Studying infants’ eye movement patterns is just one way researchers can learn about psychology through eye tracking software. How humans make decisions can seem mysterious, even to the decision maker himself, but recent eye tracking research suggests distinct patterns and differences in our decision-making processes.

 

Are you a decisive or indecisive person? Researchers in Wesleyan University’s psychology department have used eye tracking to study how decisive and indecisive people differ in their processing of information. They asked 54 Wesleyan students to participate in a hypothetical course selection activity, and tracked their eye movements as the students decided which courses to take.

 

The findings revealed a difference in the way people scanned information; decisive people narrowed down a selection based on a specific attribute, while indecisive people took in all of the information surrounding each choice.

 

Another difference lay in the way participants spent their time during the decision-making process. Decisive people focused on fewer attributes, while indecisive people spent more time overall looking at the blank cells in the information grid with which they were presented. In other words, these participants spent considerable time staring at nothing, which researchers believe allowed the participants to ruminate their choices before coming to a decision.

 

If you knew what type of decision-maker you are, do you think it would help you overcome any obstacles in your decision-making path?
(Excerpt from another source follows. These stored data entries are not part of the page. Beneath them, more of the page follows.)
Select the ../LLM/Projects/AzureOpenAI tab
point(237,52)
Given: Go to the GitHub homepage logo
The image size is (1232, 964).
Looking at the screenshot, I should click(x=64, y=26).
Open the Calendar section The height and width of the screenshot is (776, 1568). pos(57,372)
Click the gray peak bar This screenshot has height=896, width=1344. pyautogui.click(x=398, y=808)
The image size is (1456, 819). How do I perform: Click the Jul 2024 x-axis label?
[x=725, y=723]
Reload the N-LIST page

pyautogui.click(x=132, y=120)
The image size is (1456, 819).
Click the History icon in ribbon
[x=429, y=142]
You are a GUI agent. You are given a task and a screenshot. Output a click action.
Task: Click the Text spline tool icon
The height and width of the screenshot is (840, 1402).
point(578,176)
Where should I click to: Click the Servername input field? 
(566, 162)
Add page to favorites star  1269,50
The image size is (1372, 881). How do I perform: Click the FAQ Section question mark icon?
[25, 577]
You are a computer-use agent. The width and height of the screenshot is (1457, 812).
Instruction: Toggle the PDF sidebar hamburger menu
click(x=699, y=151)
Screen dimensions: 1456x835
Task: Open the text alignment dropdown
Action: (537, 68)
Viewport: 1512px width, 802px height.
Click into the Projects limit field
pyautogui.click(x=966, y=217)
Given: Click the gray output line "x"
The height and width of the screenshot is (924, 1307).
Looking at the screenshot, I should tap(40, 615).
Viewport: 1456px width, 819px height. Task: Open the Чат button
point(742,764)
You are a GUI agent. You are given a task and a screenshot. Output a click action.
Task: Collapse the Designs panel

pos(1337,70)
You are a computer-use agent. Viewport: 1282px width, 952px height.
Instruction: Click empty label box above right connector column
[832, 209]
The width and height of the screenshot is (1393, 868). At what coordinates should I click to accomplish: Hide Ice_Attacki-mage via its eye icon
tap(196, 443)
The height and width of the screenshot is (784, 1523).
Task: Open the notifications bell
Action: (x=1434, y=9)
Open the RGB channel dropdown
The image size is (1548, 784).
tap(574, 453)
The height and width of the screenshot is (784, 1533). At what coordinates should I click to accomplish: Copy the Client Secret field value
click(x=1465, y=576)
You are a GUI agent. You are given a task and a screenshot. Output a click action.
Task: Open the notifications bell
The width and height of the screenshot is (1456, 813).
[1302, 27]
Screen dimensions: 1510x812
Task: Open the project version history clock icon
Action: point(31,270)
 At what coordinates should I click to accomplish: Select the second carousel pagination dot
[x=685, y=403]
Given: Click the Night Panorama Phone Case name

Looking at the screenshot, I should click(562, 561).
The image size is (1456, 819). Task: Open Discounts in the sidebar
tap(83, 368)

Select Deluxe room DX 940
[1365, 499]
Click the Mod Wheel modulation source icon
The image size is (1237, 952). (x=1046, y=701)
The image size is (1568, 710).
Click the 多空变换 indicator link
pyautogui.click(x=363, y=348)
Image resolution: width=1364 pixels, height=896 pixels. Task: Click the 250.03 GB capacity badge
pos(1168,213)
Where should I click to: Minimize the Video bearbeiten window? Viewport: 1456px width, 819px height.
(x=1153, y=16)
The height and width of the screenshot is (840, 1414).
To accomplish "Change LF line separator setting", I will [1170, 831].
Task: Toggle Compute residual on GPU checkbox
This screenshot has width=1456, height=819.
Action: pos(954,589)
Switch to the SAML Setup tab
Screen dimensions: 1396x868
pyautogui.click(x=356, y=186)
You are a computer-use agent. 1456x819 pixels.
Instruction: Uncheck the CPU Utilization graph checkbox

The Wesleyan researchers believe eye tracking studies, like the one discussed above, could help create strategies to assist those of us who just can’t seem to decide.

 

Wesleyan isn’t the only educational institution making use of eye tracking for psychological research. The University of Massachusetts, Hamilton College, and Clemson University, among other schools, all use eye tracking studies within their psychology departments. From schizophrenia to autism to visual information studies, a quick search of the National Institutes of Health medical library database reveals wide use of eye tracking for psychological research on the professional level as well. Apparently, when it comes to discovering what goes on in the human brain, the eyes have it.

 

As for the younger subjects of eye gaze research mentioned above, studying the movements of little eyes can show how humans develop social cognition skills from the moment they become social beings, as well as how we develop motor and perceptual skills from the moment we begin to interact with the world. Understanding a broader spectrum of the human development life cycle can create opportunities to enhance learning and to correct atypical development early on.